The Mediterranean Diet: A Healthy Addiction

Imagine the surprise when you finally realize that the addiction came in the form of a substance that provides the necessary nourishment that we all must partake daily to survive.
09/18/2014 10:59 am ET Updated Nov 18, 2014

As with all addictions, there is always an unspoken, secret pain hidden behind an untold truth. We seek comfort from this pain through the abuse of a substance. The vehicle often begins as a playful experiment, becomes a crutch over time and ultimately takes over our daily life with compulsions that distort reality and inevitably bring greater pain than the one it intended to avoid. This is the curse of an addiction. It lures you with the lies of an irresistible temptation that carries the promise of immediate relief as it steals your strength to break free of the binding web it spins.

Imagine the surprise when you finally realize that the addiction came in the form of a substance that provides the necessary nourishment that we all must partake daily to survive. It was, and still is, the thing that defines me as a person, man and a chef: FOOD!!! Over the years, I slowly began to use food as a method to cope and surrender, mourn and rejoice, avoid and confront. I unknowingly hid behind the unlikely demon. How could something that had brought me so much joy, fame and success become the enemy I would battle for 20 years?

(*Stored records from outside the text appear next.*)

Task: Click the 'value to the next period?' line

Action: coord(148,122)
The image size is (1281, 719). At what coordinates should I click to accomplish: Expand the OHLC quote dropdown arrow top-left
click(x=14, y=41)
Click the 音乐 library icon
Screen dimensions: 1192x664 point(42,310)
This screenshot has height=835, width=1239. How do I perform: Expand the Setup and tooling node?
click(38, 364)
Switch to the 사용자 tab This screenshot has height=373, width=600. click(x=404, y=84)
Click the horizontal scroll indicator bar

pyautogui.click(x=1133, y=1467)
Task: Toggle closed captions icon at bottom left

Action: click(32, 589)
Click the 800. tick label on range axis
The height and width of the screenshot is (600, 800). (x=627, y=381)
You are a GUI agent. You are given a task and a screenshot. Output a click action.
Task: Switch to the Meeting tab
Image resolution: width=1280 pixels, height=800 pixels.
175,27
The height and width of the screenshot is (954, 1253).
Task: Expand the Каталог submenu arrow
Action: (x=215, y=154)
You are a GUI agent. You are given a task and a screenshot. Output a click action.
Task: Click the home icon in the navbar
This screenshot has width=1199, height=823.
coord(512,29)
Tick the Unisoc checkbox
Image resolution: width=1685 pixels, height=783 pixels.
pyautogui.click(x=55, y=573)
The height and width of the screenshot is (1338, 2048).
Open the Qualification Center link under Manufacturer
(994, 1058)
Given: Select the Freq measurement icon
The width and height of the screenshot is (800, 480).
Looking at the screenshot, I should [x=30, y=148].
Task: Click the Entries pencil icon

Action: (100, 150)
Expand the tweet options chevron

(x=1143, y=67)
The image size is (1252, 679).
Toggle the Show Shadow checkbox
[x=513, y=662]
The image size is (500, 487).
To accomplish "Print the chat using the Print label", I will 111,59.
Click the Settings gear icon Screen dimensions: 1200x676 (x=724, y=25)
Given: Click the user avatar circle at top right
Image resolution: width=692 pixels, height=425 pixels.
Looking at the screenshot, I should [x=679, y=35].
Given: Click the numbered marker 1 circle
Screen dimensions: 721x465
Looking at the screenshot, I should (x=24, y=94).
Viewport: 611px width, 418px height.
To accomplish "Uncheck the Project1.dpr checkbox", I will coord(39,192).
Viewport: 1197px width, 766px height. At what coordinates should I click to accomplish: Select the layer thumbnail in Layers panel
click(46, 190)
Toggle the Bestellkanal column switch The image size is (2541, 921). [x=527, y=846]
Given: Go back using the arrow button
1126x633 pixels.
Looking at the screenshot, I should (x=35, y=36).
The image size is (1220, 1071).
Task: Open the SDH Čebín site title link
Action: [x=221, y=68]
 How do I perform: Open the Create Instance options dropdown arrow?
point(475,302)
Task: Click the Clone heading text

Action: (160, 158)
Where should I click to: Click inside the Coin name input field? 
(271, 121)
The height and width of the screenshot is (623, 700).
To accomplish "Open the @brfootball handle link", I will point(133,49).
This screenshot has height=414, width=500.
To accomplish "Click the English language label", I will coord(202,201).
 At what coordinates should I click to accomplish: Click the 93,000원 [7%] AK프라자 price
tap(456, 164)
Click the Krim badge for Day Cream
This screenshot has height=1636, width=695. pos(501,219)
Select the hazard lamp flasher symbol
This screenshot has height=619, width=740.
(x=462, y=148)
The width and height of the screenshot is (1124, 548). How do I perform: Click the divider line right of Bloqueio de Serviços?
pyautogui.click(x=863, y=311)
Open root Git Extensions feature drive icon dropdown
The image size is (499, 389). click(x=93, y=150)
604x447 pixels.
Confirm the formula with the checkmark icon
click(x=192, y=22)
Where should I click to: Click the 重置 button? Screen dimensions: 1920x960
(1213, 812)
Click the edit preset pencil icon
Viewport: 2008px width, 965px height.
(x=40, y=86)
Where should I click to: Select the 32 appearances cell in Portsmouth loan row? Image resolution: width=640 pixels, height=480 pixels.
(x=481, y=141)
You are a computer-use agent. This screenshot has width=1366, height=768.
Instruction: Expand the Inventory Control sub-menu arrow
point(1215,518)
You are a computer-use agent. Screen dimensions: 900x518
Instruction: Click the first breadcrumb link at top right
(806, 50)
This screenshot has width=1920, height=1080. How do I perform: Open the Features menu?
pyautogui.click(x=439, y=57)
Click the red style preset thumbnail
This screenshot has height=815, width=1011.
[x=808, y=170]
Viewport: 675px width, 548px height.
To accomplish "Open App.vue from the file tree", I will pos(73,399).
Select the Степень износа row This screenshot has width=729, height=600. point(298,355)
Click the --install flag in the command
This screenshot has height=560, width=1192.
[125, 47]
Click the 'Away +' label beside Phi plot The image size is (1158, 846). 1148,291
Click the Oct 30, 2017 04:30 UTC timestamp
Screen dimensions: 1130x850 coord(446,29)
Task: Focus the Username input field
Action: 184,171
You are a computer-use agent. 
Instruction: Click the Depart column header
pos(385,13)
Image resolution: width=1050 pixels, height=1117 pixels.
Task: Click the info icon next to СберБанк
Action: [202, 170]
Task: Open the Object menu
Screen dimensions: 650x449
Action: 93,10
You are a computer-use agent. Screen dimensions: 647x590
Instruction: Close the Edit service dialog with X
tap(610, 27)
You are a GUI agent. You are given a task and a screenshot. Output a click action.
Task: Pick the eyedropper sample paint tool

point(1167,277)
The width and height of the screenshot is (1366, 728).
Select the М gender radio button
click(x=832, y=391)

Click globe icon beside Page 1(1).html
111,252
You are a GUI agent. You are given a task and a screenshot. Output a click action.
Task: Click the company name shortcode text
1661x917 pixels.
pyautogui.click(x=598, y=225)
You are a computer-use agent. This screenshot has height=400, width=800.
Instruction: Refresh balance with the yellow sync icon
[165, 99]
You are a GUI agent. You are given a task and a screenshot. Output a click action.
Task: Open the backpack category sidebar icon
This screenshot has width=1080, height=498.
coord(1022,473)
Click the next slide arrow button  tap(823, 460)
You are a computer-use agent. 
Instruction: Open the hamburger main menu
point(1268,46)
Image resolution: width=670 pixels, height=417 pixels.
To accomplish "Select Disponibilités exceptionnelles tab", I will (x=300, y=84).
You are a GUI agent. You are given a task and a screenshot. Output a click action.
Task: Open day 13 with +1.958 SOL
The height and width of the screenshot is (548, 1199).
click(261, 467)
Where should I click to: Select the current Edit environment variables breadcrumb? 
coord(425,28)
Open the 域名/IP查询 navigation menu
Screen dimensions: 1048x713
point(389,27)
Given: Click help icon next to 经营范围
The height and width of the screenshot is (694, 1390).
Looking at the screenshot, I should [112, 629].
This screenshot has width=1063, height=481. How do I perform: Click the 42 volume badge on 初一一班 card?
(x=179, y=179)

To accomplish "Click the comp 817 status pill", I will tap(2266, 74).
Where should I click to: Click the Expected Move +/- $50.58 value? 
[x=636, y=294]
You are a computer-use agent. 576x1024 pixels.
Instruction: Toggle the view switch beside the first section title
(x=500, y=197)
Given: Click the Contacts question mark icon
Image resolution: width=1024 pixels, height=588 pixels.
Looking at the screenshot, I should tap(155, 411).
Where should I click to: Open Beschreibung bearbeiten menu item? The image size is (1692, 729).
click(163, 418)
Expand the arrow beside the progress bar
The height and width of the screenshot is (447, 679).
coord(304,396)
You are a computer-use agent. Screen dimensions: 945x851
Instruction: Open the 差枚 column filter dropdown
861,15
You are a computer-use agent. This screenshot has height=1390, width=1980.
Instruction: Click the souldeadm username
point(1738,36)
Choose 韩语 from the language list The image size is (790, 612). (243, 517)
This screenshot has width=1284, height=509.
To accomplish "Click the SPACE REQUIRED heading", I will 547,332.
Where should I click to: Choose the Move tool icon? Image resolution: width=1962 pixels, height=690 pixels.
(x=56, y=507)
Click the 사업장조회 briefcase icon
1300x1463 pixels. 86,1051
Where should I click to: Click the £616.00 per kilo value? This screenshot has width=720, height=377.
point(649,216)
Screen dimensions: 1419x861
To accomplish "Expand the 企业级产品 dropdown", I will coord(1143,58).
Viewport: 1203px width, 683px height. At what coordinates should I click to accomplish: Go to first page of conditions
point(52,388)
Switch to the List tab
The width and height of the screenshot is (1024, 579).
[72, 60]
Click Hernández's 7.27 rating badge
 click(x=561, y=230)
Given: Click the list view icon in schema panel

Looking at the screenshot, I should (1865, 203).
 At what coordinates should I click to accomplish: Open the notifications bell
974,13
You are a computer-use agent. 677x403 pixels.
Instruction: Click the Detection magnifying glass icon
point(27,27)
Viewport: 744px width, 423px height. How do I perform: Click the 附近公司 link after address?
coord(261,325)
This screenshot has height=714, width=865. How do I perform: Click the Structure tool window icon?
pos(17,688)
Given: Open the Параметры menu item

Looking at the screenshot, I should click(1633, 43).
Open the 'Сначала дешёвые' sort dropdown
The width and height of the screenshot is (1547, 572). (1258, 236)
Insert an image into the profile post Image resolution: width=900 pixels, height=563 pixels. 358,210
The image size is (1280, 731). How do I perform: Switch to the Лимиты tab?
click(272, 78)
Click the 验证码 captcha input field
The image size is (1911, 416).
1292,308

Most people who don't suffer from this dependence and its weight gaining, health jeopardizing side affects can't even begin to recognize its potential as an addition. After all, it is something we all need and use. But imagine, for a moment, the physical pain someone feels when they carry an extra 40 pounds of weight around all day. Your back, feet, bones all hurt. Imagine if you tied a belt of weights around your waist and tried to accomplish your daily tasks. Tying your shoes, bending to pick up the pen you dropped, walking up and down a flight a stairs too and from your bedroom in your home. Imagine that you became so accustomed to that daily pain that it became something you treated as "normal." Imagine the mental pain of seeing yourself in the mirror, avoiding clothes that hang in the closet from a happier, "thinner" time all the while torturing yourself by not removing them in hopes of one day returning to that level. Imagine declining an invitation to a summer outing because of the fear and impending anxiety of having to dress for the occasion. Imagine how many times you would try to break the addiction. How many diets you would begin, only to fail and fall deeper into an addiction that would ultimately lead to depression and drive you right back into the arms of your addictive crutch. The vicious, endless cycle taking over your life without much hope for change.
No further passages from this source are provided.